Brief
Total the lines of the listing below that hold the word "table". Output nothing except that number.

####################

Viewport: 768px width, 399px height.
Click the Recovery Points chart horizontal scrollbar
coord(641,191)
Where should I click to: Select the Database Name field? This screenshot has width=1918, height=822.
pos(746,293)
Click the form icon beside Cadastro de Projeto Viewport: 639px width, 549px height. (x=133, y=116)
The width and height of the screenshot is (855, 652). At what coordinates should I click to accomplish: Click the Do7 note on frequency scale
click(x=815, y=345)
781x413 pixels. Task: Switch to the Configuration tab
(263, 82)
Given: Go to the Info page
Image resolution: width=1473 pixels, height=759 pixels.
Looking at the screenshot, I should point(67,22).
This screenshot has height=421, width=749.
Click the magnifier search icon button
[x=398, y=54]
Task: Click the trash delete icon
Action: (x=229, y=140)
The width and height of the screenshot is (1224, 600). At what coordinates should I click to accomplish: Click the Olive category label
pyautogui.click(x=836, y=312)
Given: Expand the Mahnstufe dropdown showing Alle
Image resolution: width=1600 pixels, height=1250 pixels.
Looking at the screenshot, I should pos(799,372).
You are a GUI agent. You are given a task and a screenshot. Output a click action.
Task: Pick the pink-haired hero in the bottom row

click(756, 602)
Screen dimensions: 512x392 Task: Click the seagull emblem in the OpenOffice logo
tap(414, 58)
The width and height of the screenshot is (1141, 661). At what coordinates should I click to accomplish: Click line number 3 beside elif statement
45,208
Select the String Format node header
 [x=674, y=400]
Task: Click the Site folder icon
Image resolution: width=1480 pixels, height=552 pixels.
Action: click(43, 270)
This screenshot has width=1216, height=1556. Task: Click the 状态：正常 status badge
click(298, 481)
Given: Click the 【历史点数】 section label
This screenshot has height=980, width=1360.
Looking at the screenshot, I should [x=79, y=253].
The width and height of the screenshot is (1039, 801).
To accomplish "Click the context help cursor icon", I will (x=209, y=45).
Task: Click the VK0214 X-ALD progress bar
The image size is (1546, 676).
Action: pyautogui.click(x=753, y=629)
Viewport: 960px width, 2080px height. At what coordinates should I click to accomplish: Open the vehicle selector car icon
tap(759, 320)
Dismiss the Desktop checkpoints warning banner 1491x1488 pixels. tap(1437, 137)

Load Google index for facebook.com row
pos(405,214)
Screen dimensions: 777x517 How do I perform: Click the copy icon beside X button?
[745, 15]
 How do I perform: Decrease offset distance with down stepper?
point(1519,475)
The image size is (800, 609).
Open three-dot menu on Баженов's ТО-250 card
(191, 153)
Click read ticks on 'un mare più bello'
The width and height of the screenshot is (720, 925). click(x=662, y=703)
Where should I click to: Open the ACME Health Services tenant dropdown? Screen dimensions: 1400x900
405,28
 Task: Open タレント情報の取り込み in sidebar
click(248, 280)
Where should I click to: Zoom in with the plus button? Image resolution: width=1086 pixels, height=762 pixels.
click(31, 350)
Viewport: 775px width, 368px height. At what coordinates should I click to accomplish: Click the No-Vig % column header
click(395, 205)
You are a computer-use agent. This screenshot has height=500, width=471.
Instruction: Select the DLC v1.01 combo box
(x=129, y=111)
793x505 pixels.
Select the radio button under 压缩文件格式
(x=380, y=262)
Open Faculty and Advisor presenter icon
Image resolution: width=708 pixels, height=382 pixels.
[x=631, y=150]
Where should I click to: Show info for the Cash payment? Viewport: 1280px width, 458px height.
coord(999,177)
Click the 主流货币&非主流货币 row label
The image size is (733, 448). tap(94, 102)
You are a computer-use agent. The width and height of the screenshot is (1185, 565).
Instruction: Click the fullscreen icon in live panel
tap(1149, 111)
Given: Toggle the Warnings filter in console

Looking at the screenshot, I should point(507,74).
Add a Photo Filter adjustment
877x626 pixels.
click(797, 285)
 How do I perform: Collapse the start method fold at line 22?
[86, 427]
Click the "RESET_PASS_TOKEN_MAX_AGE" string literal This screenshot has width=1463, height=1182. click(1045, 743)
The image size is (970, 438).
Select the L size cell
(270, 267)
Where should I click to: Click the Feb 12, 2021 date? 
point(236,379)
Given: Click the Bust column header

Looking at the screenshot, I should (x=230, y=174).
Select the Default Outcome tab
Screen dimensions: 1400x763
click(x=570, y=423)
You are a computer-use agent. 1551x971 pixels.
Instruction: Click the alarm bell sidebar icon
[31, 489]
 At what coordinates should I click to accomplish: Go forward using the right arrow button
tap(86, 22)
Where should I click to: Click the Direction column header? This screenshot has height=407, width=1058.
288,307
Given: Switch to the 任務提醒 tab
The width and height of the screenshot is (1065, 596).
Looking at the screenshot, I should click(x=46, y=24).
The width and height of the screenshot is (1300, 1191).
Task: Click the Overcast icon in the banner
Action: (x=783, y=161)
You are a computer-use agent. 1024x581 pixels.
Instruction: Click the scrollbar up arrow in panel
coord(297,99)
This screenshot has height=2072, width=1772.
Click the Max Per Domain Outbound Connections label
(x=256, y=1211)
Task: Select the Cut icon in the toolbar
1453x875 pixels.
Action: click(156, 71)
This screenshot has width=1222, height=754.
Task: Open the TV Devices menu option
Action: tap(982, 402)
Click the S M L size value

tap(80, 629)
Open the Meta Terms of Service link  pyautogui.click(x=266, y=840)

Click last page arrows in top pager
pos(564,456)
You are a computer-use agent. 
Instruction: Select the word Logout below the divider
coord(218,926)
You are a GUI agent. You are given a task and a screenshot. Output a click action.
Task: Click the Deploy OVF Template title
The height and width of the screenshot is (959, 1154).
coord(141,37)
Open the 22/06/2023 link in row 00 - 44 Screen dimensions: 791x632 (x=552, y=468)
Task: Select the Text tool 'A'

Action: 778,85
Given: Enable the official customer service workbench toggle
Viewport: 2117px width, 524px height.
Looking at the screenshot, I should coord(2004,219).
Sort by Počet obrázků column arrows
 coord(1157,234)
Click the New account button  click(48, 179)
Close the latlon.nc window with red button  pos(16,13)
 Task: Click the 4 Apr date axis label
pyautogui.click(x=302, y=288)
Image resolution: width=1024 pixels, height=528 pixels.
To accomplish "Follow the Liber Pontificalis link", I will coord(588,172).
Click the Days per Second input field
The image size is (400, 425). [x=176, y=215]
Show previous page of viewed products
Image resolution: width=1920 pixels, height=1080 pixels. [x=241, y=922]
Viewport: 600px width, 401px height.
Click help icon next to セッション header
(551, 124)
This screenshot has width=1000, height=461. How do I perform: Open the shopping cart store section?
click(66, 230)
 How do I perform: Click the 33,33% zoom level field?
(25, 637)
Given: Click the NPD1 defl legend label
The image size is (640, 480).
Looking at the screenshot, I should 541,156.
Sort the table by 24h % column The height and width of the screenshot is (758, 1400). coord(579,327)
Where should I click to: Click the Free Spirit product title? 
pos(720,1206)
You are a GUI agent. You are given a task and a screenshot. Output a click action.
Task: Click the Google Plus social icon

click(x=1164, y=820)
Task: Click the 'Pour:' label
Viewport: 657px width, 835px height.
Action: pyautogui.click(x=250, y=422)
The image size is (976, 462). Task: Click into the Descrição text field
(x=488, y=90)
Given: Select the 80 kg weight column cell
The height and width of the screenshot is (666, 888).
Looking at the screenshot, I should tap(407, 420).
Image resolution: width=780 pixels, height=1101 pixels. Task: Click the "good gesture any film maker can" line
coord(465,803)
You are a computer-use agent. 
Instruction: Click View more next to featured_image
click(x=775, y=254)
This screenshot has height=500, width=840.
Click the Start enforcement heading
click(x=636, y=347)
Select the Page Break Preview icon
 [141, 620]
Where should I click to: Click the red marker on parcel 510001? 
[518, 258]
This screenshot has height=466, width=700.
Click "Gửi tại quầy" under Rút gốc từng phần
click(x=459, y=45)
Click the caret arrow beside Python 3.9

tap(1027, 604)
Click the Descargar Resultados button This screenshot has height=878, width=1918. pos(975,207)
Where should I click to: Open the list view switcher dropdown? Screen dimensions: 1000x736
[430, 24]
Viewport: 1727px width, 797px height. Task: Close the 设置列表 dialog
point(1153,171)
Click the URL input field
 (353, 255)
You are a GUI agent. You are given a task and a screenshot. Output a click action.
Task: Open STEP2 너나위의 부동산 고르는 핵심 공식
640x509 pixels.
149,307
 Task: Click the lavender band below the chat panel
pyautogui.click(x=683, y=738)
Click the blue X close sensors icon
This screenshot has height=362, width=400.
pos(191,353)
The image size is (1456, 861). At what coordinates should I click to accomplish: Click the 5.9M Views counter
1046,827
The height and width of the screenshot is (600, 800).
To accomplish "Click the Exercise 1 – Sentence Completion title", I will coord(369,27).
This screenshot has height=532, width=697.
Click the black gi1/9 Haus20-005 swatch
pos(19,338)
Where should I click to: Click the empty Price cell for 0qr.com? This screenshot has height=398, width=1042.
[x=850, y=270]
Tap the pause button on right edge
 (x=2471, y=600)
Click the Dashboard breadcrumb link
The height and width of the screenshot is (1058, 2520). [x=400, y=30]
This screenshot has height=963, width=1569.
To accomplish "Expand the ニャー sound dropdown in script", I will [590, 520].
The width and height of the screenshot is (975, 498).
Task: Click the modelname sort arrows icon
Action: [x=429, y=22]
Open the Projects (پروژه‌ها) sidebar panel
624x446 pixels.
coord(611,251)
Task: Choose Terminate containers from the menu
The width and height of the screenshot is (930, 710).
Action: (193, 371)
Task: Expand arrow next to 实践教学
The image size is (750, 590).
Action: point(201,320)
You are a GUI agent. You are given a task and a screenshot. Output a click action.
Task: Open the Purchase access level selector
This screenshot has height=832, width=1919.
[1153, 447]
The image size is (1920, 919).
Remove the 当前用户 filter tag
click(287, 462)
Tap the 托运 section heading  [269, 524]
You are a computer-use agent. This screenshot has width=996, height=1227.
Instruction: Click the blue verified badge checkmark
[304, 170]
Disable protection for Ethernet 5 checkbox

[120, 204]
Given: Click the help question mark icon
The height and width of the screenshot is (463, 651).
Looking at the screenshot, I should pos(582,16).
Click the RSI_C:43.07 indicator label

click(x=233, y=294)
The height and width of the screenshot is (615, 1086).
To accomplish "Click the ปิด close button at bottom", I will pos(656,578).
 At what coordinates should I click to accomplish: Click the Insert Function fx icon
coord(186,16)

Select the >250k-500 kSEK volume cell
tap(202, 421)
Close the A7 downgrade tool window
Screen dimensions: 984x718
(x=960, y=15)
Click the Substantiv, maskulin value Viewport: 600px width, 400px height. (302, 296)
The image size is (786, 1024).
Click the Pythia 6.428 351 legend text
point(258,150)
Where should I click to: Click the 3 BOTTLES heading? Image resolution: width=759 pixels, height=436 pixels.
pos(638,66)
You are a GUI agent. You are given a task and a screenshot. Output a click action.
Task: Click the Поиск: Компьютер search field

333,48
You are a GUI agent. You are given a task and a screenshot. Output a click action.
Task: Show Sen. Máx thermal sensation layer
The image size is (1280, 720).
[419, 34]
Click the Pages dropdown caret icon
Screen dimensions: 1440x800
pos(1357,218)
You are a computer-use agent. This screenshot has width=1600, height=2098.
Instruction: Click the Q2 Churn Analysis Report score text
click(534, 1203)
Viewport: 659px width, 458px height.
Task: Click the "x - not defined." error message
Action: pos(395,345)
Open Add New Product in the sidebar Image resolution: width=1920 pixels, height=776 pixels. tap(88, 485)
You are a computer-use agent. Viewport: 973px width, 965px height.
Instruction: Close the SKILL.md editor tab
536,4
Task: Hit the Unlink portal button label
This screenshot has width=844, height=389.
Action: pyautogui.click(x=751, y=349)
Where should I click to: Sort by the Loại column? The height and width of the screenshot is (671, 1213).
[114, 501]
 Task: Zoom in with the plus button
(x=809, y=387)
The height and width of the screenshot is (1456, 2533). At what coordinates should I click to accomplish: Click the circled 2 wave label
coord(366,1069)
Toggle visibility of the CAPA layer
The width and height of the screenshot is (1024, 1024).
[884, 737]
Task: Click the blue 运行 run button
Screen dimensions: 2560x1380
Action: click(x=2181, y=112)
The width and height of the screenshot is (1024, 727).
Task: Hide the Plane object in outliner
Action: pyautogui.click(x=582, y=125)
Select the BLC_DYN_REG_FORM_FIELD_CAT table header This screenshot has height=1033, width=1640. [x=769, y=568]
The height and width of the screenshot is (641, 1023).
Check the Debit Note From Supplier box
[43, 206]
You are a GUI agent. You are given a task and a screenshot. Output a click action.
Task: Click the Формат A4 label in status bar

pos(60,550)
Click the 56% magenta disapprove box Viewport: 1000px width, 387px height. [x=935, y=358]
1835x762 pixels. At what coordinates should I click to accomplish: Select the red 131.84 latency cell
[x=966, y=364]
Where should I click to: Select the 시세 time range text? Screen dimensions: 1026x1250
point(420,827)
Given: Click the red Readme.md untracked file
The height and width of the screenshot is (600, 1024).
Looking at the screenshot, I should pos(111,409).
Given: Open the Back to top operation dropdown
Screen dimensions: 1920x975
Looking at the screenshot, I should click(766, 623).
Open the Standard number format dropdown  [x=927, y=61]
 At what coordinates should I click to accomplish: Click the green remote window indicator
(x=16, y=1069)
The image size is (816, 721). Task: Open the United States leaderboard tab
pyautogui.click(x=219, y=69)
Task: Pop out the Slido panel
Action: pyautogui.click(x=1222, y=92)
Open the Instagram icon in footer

####################

Task answer
2